━━━ DATA TO PROCESS ━━━
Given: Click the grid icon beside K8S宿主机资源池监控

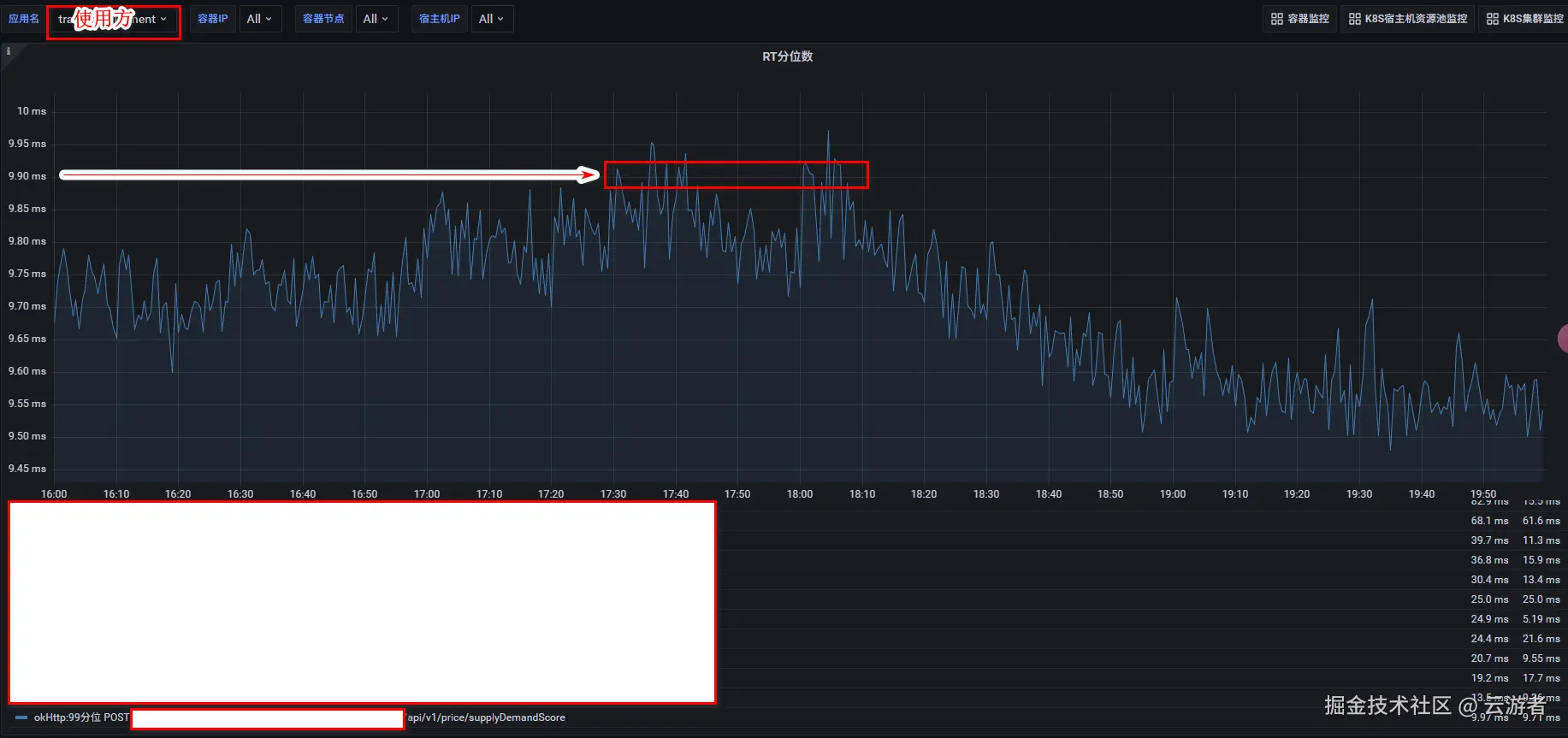Looking at the screenshot, I should pos(1354,19).
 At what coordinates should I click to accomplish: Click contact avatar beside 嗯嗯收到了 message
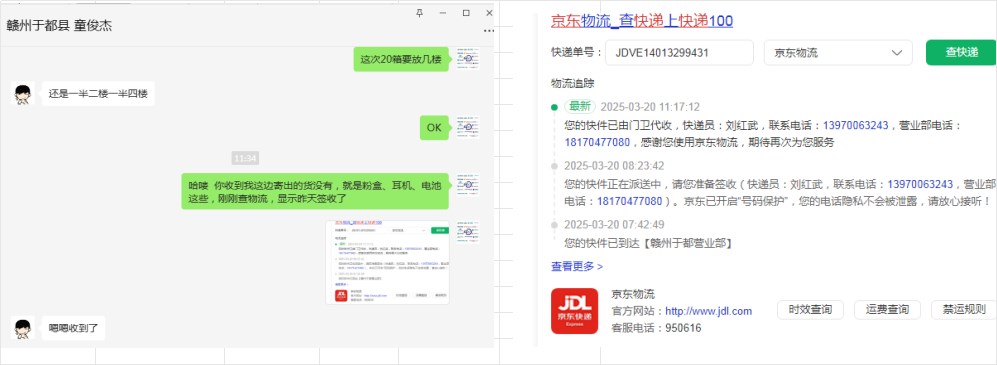click(x=23, y=328)
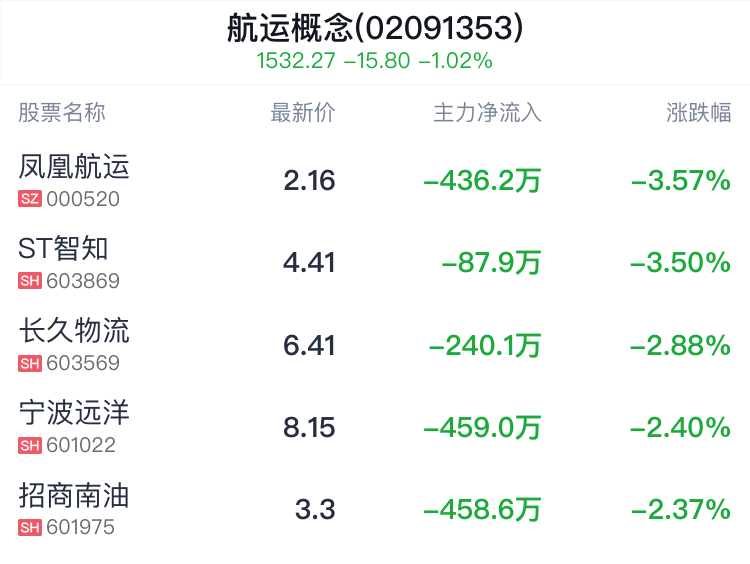Open the 航运概念(02091353) title
The image size is (750, 564).
375,28
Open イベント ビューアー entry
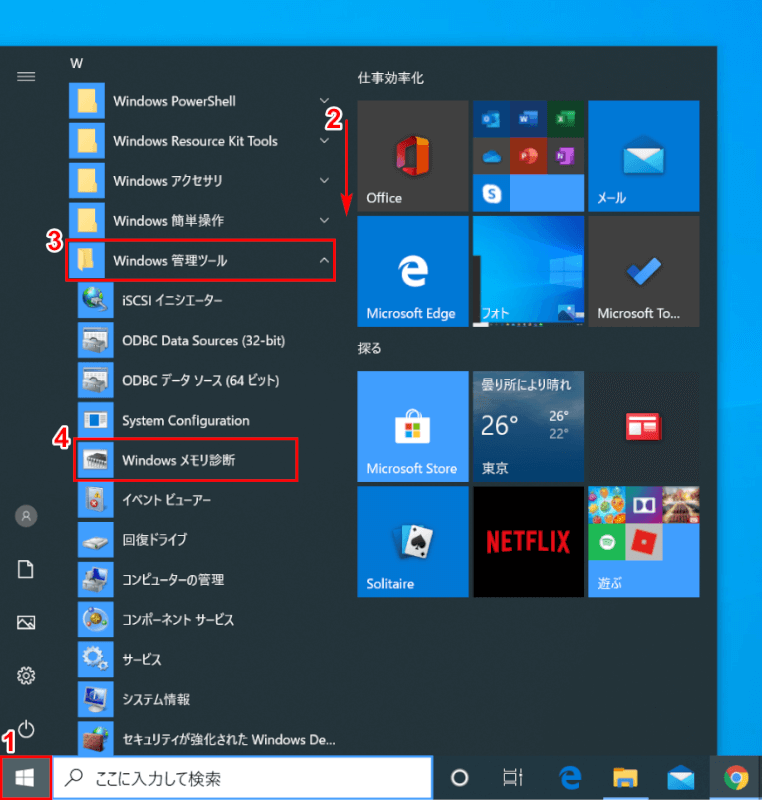 point(166,499)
━━━
- _REQUIRED WORK_
What you give back must be the data above, reproduced exactly and free of pictures.

- _ANSWER FOR THE TASK_
Given: Click the grid icon beside K8S宿主机资源池监控

Looking at the screenshot, I should pos(1354,19).
 At what coordinates should I click to accomplish: Click contact avatar beside 嗯嗯收到了 message
click(x=23, y=328)
Open the 航运概念(02091353) title
The image size is (750, 564).
375,28
Open イベント ビューアー entry
 point(166,499)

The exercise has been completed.